Duchess of Cornwall and Theresa May back new campaign urging abuse survivors to seek help
A new campaign, supported by the Duchess of Cornwall and former Prime Minister Theresa May, has been launched to encourage victims and survivors of sexual and domestic abuse to come forward for help through the NHS.
It comes on the first day of Sexual Abuse and Sexual Violence Awareness Week and is backed by a £20 million boost to specialist services, NHS England (NHSE) said.
The campaign aims to highlight the support offered at dozens of sexual assault referral centres (SARCs) in England, while the NHS is also creating two new clinical lead roles for domestic violence and sexual assault.
NHSE said the 24-hour centres offer confidential specialist, practical, medical and emotional support to anyone who has been raped, sexually assaulted, or abused – no matter when it happened.
Welcoming the campaign, Mrs May said victims of sexual assault and abuse need to know “the NHS is there for them”.
She said: “Sadly incidents of domestic abuse and sexual assault increased during lockdown and the extra funding for services for victims of abuse and sexual violence is much needed.

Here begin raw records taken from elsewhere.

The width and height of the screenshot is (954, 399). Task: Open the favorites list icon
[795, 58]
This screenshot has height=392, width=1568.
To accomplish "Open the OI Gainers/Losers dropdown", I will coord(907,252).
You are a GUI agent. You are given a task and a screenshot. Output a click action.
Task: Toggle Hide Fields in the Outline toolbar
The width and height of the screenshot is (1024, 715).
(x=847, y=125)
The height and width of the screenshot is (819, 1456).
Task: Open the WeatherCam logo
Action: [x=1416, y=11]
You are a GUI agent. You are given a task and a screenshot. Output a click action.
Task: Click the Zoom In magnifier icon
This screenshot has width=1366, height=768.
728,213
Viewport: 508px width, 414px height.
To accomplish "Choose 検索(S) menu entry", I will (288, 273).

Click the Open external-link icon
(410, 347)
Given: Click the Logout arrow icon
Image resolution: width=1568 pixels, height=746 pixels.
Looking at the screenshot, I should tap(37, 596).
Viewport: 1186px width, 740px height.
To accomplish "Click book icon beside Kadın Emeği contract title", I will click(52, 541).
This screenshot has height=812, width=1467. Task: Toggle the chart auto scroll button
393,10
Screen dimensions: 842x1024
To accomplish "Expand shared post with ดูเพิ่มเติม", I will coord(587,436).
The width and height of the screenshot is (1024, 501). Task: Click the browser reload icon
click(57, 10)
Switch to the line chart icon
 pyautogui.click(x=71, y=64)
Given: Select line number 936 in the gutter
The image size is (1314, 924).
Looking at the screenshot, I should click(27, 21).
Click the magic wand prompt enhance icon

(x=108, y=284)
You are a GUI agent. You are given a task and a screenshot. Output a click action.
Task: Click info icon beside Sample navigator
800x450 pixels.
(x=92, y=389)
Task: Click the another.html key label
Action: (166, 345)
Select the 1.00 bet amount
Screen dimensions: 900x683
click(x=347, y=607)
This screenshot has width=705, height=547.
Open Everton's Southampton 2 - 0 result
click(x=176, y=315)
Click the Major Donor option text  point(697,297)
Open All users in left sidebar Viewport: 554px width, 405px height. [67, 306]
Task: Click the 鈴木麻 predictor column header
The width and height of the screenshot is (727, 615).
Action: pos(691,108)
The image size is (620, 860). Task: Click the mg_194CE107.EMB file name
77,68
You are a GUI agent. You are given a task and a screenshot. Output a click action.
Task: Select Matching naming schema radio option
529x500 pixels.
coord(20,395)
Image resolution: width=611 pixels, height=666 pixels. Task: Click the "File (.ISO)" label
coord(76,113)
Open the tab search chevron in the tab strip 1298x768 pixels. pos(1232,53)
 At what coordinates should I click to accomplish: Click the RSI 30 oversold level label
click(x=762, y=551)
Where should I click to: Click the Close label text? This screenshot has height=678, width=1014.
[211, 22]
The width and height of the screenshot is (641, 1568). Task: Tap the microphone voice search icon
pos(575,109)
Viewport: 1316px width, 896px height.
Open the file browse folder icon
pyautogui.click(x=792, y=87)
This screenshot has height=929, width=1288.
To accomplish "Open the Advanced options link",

“Dedicated domestic violence support for the NHS and integrated care systems is particularly welcome as local medical care plays an important role in identifying abuse and supporting victims.”
Camilla has been speaking out to highlight the issue of domestic abuse for a number of years, and NHSE said she will visit a centre this week to meet survivors of sexual assault to hear more about their experiences and the care they receive through SARCs.
As part of the campaign, which is supported by organisations and charities including The Survivors Trust, SafeLives and the Male Survivors Partnership, a short video raising awareness of the help offered by specialist centres has been released.
NHSE said despite official figures showing that domestic abuse and sexual assault had increased in the pandemic, the number of people receiving help from SARCs halved after the first lockdown compared to 2019.
Laura Currer, chair of the national NHS England sexual abuse and assault services lived experience group, said: “I know from experience how hard it can be to seek help in these situations, but after I was assaulted I will never forget the kind, caring and compassionate staff at SARCs who were there to hold my hand during one of the worst moments of my life.
“They explained the whole process to me, and gave me the space and autonomy over my body that my attackers had taken away, and I will be forever grateful.
“I urge anyone who needs support, no matter when it took place, to come forward – you are not alone, and the wonderful teams at SARCs are there to help 24/7.”
Kate Davies, NHS director of sexual assault services commissioning, said: “Sexual assault or domestic abuse can happen to anyone – any age, ethnicity, gender or social circumstance – and it may be a one-off event or happen repeatedly.
“But sadly, thousands of people aren’t sure where to turn to get the help they need, and today the NHS is making it clear that you can turn to us.
“We provide confidential emotional, medical or practical support at our sexual assault referral centres, a dedicated safe space for anyone who needs it, regardless of when the incident happened.
“We know it can take a lot to pick up the phone and take that first step – we are here at any time of day or night, and we will support you through the whole process, whatever you decide to do.”